>> START Information supplied
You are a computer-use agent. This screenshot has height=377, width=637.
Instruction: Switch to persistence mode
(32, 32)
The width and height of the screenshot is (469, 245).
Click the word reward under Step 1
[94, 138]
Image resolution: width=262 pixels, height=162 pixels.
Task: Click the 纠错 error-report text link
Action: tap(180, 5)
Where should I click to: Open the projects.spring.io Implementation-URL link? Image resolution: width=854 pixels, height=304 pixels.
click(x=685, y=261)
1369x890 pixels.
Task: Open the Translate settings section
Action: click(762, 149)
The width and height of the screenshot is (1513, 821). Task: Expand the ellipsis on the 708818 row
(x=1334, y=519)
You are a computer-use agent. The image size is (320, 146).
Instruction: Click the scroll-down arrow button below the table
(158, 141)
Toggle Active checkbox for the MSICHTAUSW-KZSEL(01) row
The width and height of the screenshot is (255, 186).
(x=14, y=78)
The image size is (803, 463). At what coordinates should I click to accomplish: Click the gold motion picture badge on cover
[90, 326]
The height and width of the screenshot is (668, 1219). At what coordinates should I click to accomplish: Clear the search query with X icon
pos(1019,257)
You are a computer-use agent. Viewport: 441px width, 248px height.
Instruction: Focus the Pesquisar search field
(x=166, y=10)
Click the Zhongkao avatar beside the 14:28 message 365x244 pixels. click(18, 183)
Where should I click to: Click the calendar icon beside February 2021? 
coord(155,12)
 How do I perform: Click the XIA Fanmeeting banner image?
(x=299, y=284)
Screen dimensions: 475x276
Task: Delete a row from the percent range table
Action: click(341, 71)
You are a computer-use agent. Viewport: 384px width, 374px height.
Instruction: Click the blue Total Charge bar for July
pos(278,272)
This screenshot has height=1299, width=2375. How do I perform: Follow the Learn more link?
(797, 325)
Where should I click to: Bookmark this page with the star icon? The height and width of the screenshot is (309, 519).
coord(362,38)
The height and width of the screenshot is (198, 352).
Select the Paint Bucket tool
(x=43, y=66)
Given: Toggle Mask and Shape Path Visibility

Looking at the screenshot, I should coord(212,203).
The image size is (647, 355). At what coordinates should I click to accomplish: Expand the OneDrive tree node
>> END Information supplied
» Required task: Output the items above, everything from the line containing "Where should I click to: Bookmark" down to the line containing "Looking at the", as a two-column CSV with the header row item,answer and one row per item. Wrap each field in double quotes and turn any line breaks inside a field into spaces.

» The result:
item,answer
"Where should I click to: Bookmark this page with the star icon? The height and width of the screenshot is (309, 519).","coord(362,38)"
"The height and width of the screenshot is (198, 352). Select the Paint Bucket tool","(x=43, y=66)"
"Given: Toggle Mask and Shape Path Visibility","Looking at the screenshot, I should coord(212,203)."